**INSTRUCTIONS FOR THE TASK**.
From the first line of the entries below through the line bearing "Task: Select the blue 203.66 price callout", write out each line exactly. Omit pictures.

═════ EXTRACTED ENTRIES

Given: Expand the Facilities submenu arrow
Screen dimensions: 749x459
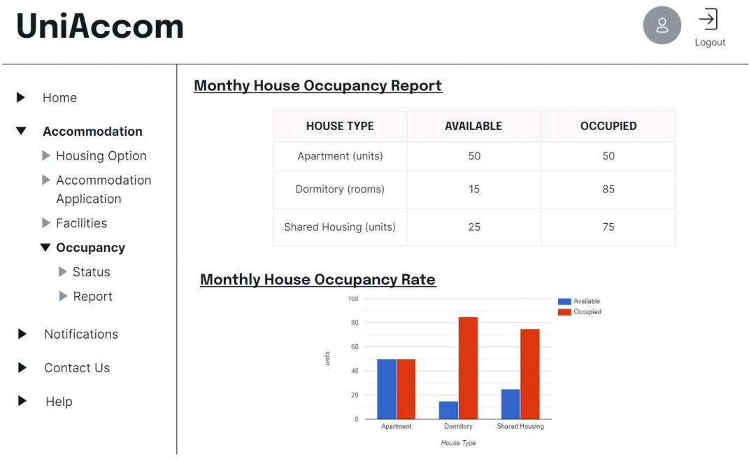Looking at the screenshot, I should 46,223.
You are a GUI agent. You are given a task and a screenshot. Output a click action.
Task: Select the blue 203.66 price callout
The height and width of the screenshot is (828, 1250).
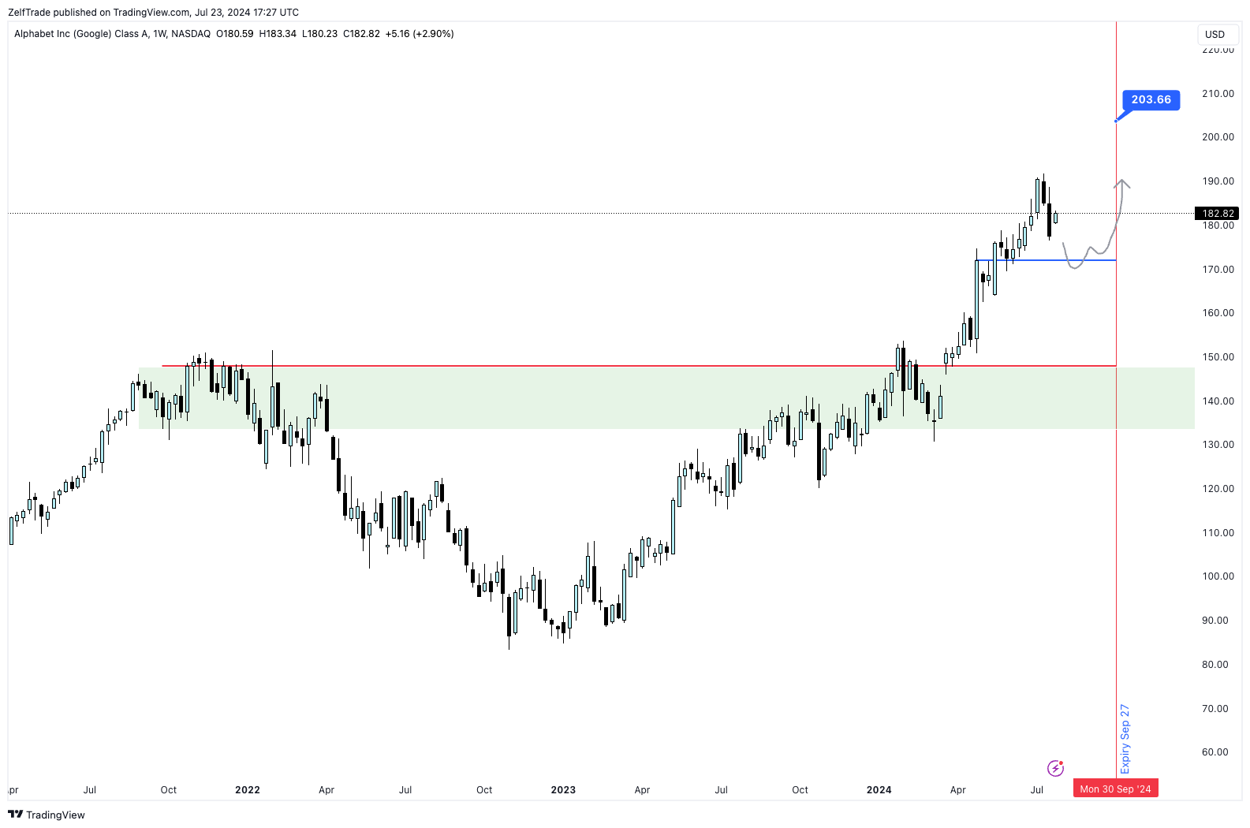[1151, 100]
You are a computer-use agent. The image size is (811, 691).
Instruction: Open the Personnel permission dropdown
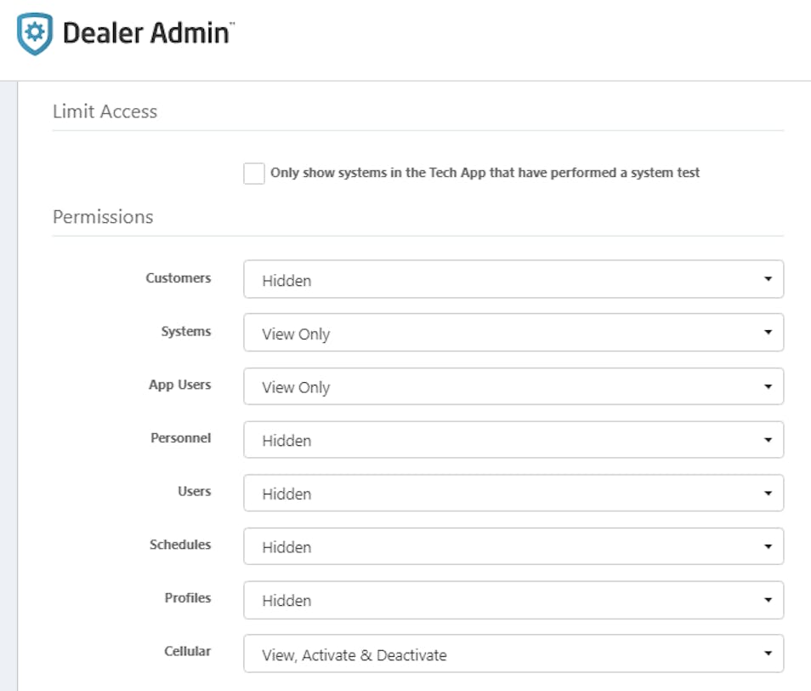513,439
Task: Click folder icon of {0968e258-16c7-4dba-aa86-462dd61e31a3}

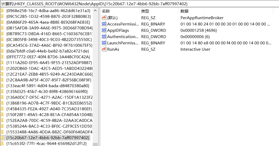Action: [x=2, y=11]
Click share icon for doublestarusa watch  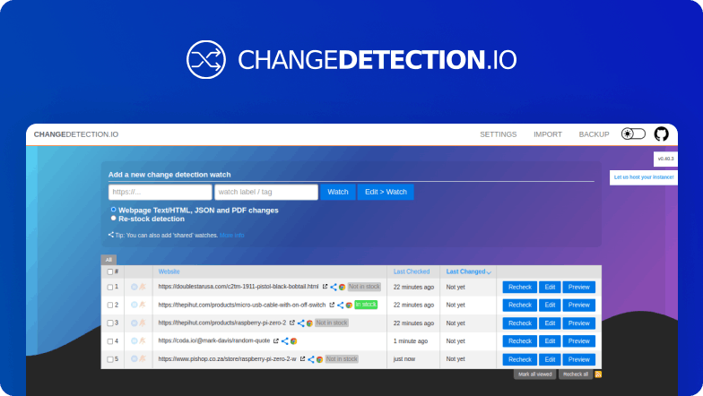coord(333,288)
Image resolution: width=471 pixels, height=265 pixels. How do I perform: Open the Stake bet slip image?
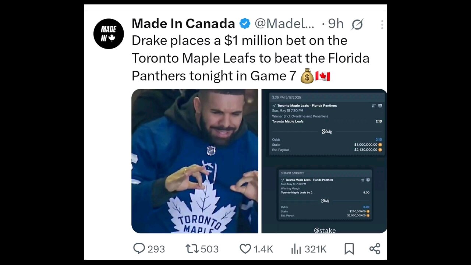coord(324,161)
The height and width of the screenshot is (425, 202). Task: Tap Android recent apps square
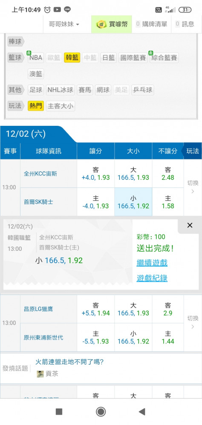coord(59,412)
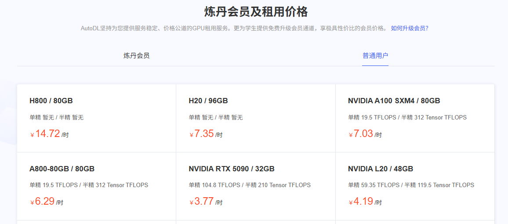Switch to the 炼丹会员 tab
Viewport: 508px width, 224px height.
pyautogui.click(x=136, y=56)
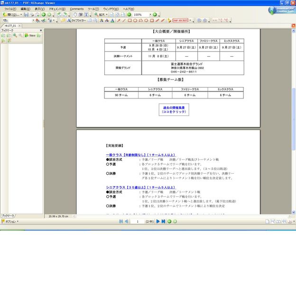
Task: Click the Save (floppy disk) icon
Action: [26, 15]
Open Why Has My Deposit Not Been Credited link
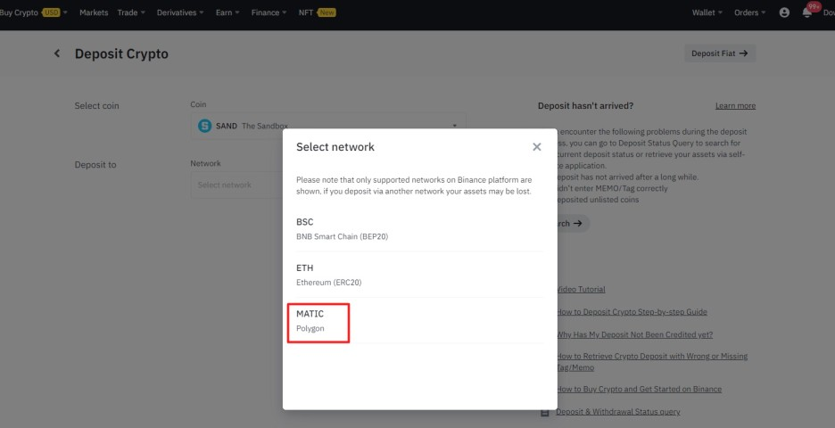Image resolution: width=835 pixels, height=428 pixels. (x=634, y=334)
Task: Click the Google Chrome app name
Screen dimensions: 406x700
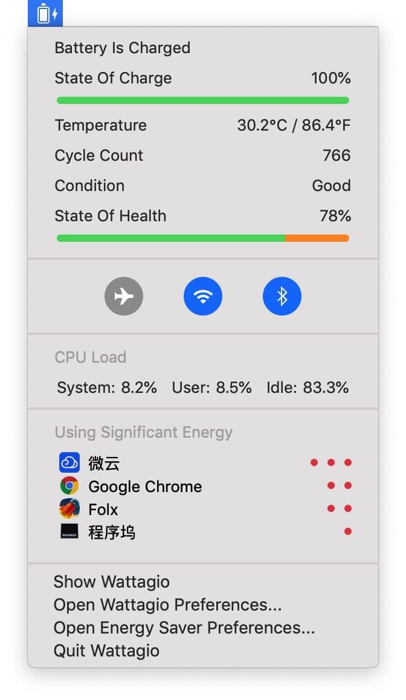Action: (x=145, y=487)
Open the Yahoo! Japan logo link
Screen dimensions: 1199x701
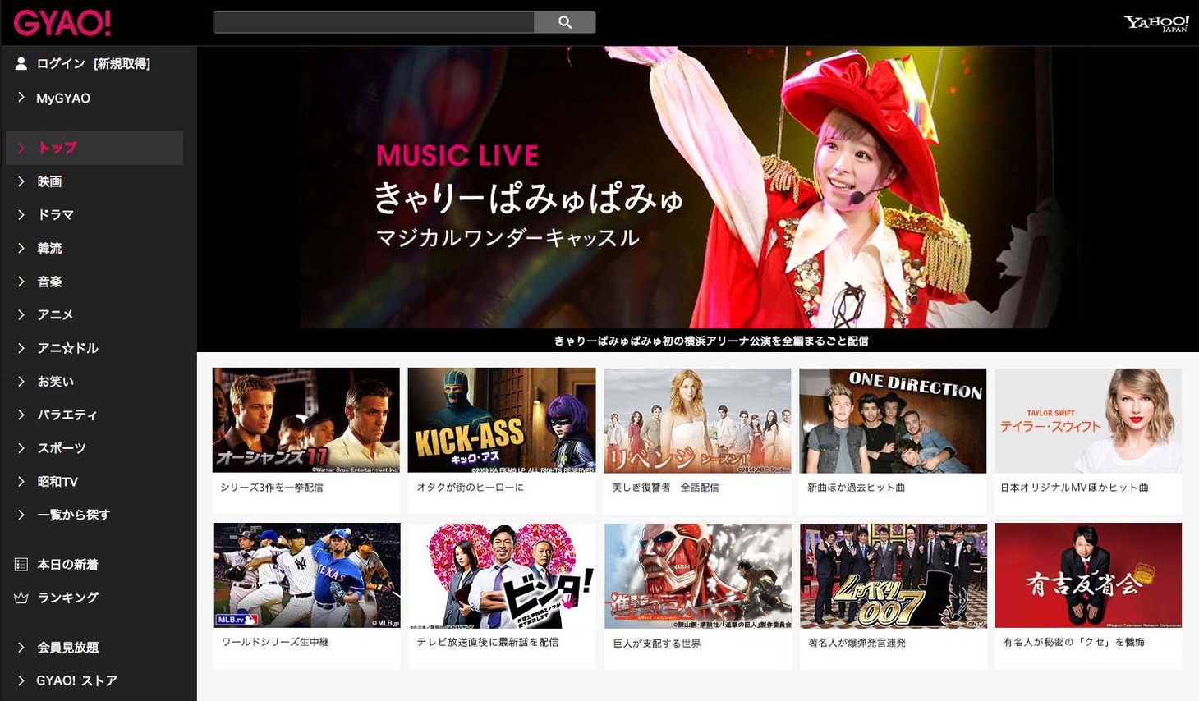coord(1156,23)
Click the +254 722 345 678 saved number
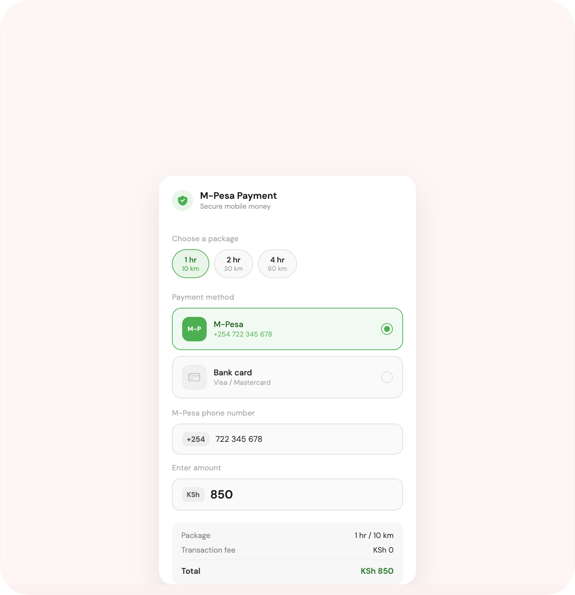The width and height of the screenshot is (575, 595). click(243, 334)
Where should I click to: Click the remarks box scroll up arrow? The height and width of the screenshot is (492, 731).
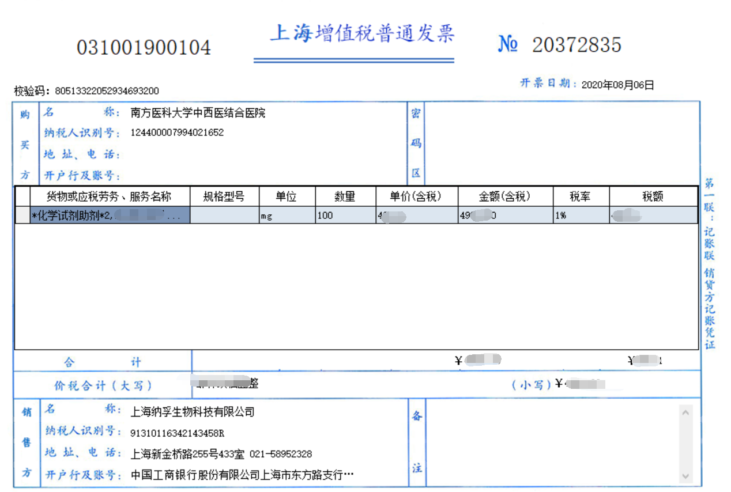(x=685, y=412)
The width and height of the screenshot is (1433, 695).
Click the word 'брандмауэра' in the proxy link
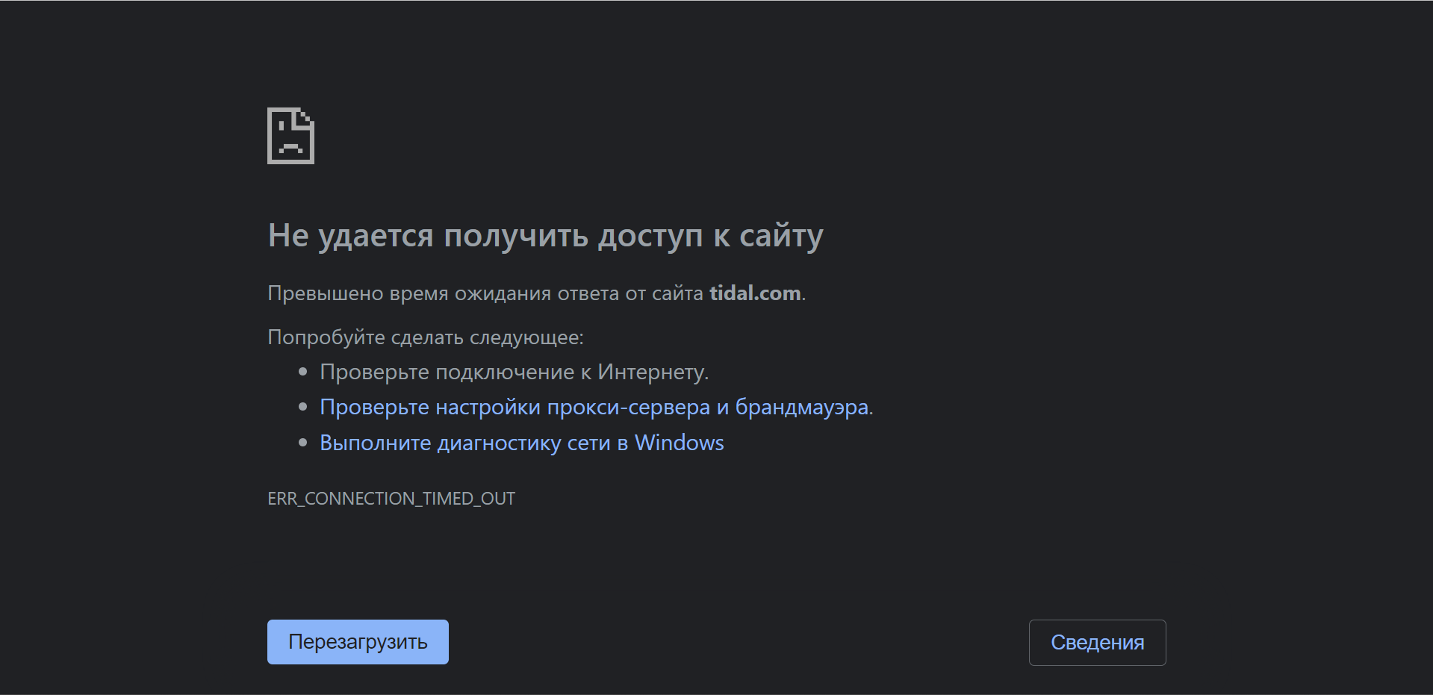click(x=801, y=408)
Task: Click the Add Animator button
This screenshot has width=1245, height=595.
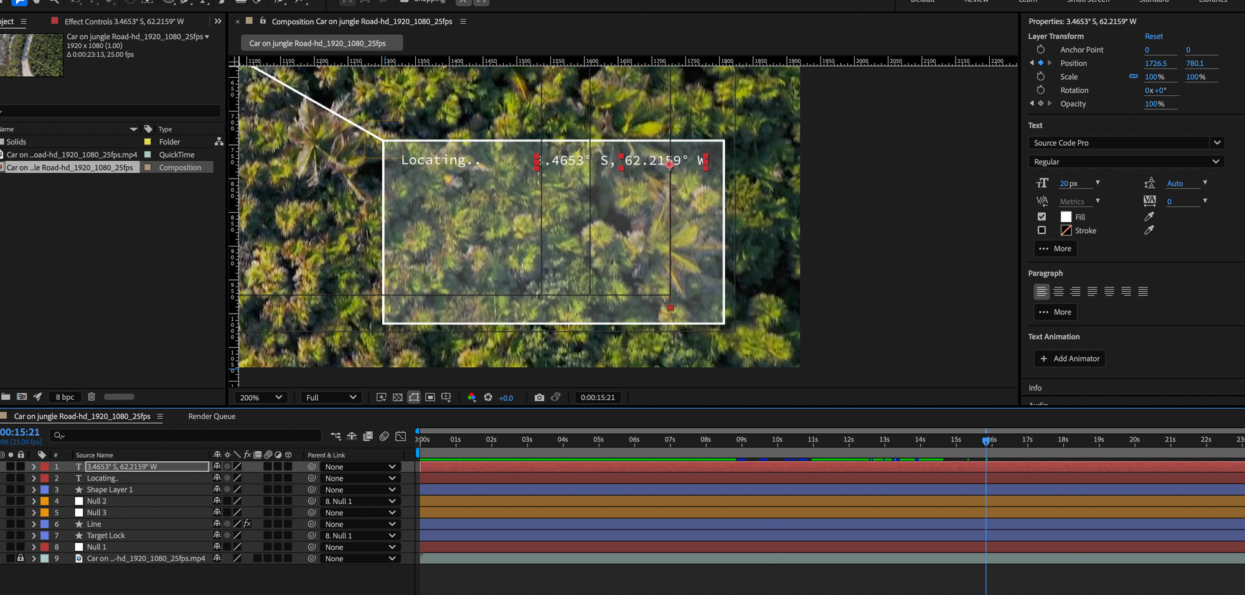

══════════

**EXERCISE SOLUTION**.
Given: Expand the Facilities submenu arrow
Screen dimensions: 749x459
Looking at the screenshot, I should 46,223.
You are a GUI agent. You are given a task and a screenshot. Output a click action.
Task: Select the blue 203.66 price callout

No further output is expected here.